## [EXTRACT]
──────

This makes me think that just blaming the people involved and calling them evil does not do much good.

Somehow we need to change institutions so that people have to pay attention to results. Market structures tend to do this (if you continually ignore feedback, eventually a competitor who doesn't tends to come along and steal your customers), but I'm not sure how you add them into education or other bureaucracies, or what subsitute could be devised.

-- TracyW - 06 Feb 2006


Tracy - you do public policy, right??

(Or did?)

You've gotta write some stuff for us — !

-- CatherineJohnson - 06 Feb 2006


Tracy

This makes me think that just blaming the people involved and calling them evil does not do much good

Absolutely.

I don't know when I finally figured this out, but it's absolutely true.

I haven't posted about this, because I can't yet (relates to a book project), but one thing I learned from Temple is:

"The same people who perform badly inside a bad system can turn around and perform well inside a good system."

Temple's work with McDonald?'s is revolutionary.

Her animal welfare audit basically reformed an entire industry in 18 months' time.

And here's the cool thing: the same people who were doing such a bad job before the audit turned around and did great jobs after.

This wasn't always the case. Temple has figures on how many employees at each plant needed to be removed.

──────

## [INFORMATION SUPPLIED]
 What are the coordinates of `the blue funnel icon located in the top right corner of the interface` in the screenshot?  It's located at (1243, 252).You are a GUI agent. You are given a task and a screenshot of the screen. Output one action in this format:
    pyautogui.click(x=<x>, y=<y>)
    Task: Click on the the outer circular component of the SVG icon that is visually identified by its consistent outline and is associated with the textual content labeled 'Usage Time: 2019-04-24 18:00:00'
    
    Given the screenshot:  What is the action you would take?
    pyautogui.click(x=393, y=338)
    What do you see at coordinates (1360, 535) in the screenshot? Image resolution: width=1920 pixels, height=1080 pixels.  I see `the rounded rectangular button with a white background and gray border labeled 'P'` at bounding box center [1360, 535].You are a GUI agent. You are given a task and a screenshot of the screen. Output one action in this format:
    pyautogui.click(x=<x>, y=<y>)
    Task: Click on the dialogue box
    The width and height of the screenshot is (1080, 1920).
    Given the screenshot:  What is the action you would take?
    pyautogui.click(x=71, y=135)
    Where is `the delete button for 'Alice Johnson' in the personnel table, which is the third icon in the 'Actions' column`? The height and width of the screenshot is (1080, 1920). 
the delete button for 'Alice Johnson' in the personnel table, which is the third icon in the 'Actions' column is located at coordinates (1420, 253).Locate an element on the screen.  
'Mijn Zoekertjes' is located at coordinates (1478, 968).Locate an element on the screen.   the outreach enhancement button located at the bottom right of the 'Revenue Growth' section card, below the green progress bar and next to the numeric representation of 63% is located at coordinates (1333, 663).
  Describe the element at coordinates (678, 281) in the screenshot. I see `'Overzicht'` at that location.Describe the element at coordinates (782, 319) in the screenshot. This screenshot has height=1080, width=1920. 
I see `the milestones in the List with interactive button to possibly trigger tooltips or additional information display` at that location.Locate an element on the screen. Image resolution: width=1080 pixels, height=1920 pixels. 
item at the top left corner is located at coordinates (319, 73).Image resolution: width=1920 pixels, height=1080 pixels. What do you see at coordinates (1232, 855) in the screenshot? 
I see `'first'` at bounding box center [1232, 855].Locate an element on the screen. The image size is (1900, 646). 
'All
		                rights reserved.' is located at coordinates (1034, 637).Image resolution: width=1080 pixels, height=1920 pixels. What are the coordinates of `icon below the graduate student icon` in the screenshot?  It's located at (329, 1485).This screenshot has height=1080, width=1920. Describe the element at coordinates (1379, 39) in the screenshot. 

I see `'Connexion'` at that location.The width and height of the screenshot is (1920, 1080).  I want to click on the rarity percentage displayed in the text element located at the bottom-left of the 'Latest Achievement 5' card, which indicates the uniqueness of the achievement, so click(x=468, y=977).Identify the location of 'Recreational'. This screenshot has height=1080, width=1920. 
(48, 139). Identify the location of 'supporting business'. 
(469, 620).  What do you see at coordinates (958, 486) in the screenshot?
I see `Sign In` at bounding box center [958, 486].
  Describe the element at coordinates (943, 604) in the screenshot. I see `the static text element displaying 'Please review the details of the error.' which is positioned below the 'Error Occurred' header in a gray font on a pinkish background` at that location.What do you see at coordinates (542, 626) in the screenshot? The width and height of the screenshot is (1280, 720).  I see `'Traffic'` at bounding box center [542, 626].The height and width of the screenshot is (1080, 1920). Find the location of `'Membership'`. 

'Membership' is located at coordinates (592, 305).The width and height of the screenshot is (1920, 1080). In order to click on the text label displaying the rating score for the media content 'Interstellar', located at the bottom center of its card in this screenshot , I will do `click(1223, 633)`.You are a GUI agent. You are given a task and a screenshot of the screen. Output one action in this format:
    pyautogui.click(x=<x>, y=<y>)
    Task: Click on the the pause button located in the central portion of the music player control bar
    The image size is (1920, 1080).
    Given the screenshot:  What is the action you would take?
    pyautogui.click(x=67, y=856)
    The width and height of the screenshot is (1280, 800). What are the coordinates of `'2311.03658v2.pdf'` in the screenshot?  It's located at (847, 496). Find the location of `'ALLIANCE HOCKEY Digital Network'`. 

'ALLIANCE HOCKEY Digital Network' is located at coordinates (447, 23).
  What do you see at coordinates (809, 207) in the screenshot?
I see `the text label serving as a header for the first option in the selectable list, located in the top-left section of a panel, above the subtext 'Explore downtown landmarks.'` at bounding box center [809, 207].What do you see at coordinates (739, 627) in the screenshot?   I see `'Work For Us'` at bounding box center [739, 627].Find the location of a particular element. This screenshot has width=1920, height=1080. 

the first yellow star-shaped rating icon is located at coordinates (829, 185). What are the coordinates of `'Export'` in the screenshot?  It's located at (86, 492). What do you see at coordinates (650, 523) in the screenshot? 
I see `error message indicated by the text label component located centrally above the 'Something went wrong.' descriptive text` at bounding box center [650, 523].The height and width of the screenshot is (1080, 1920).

──────

## [WHAT TO WORK ON]
[A] Answer these questions about the comment thread on institutional reform:
(i) According to TracyW, what do market structures tend to make people pay attention to?
(ii) Who asks Tracy whether she does public policy?
(iii) Within how much time did Temple's animal welfare audit reform an entire industry?
[B] Carry the comment thread on institutional reform forward from where it ends.

## [RESPONSES BY TASK]
[A]
(i) Results.
(ii) CatherineJohnson.
(iii) 18 months.

[B]
But for the vast majority of plant employees, it was true.

Temple says there were plenty of cases where the plant 'troublemaker' became a 'star employee' after the audit was imposed.

-- CatherineJohnson - 06 Feb 2006


I assume you're talking about monitoring 'outputs,' not 'inputs' (correct me if I'm wrong).

That's my mantra: OUTPUTS.

I support NCLB for this reason. It's an outputs approach to the schools. (It does need some modifications; as things stand it appears to reward states for lowering standards & then meeting them.)

You're absolutely right about bureaucracies. Ed was saying, a couple of days ago, that bureaucracies are designed to diffuse responsibility.

Of course, this means that not only can you not blame anyone, but an employee who wants to take personal responsibility for a project or an outcome is going to have a hard time doing it.

-- CatherineJohnson - 06 Feb 2006


Write what about what?

I'm rather limited in what I can write anyway that's directly about my work, since much of what I did is covered by confidentiality issues and it would be unethical to talk about it.

Anyway, I have my doubts about how effective focussing on monitoring outputs rather than inputs will be. Bureaucracies have strong incentives to lobby for evaluation levels to be reduced or made meaningless, e.g. the lobbying currently going on over the NCLB.

And wars tend to have pretty clear results, yet one sees military commanders failing to learn all the time there too.

And failing businesses have been known to lobby the government to try to avoid going bust. Sometimes they've succeeded too.

-- TracyW - 06 Feb 2006


Now I've stopped feeling quite so depressed, there are some upsides.

Democracy seems to help in keeping governments somewhat responsive to criticism. If nothing else, the head-in-the-sands get unelected (e.g. Robert Muldoon).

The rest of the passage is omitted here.